As any of you who’ve played SimCity know, it is easy to treat a city’s symptoms than its problems. Need more water, build pumps and aqueducts. Need more land? Fill in lakes. Have problems with flooding? Well, that isn’t a SimCity thing, but in real life, you build dikes and drainage.
Mexico City, formerly the great metropolis of Tenochtitlán was one of the first megacities in the world, and 700 years ago, it was already dealing with these issues. This Aztec city was originally built in the center of a great briny lake, and to support its large population, the salty water had to be kept out while fresh water was transported in.

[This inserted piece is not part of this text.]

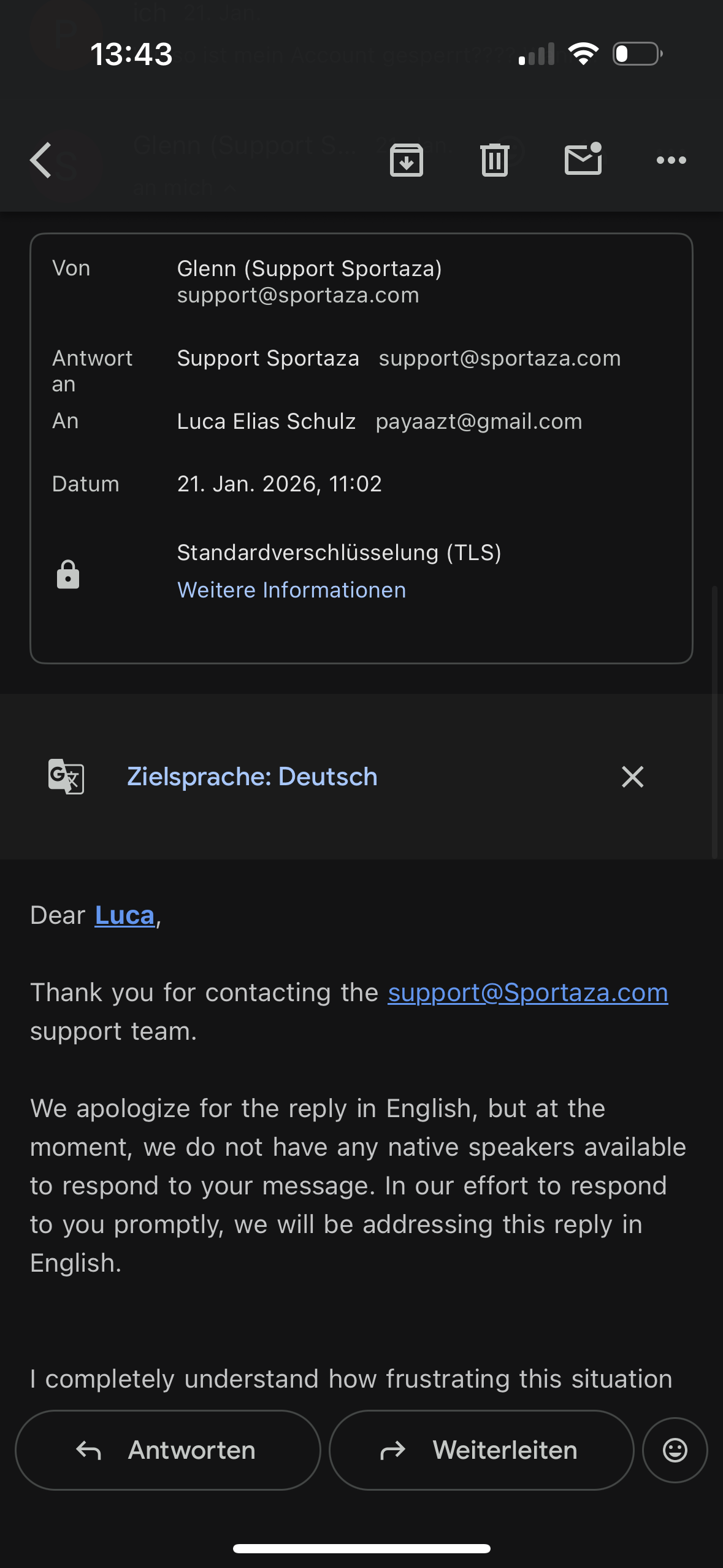Choose target language via Zielsprache: Deutsch
Image resolution: width=723 pixels, height=1568 pixels.
tap(252, 777)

In 1521, the city fell to the Spanish, who drained the lake and just kept building. As the city has grown to become one of the largest in the world, it has begun to sink as fresh water is pumped away, and it has continued to struggle with flooding and other water-related issues.
Today, geographers led by Beth Tellman are using this ancient city as a case study to understand how we need to look at cities as a whole and consider how water tables, surface water, and flooding are all interrelated. We can’t treat each as a separate symptom. This problem is affecting Boston, where the big dig drained land that is now sinking; Jakarta and Venice, which are just sinking while waters rise, and many other places around the world.
This research makes it clear that city planners need to treat water as a system, just like we have to treat blood circulation as a system and do more than just treat symptoms. Our world is, in many ways, alive, and the same errors doctors make – treat symptoms only – can be just as catastrophic with a planet as with a person.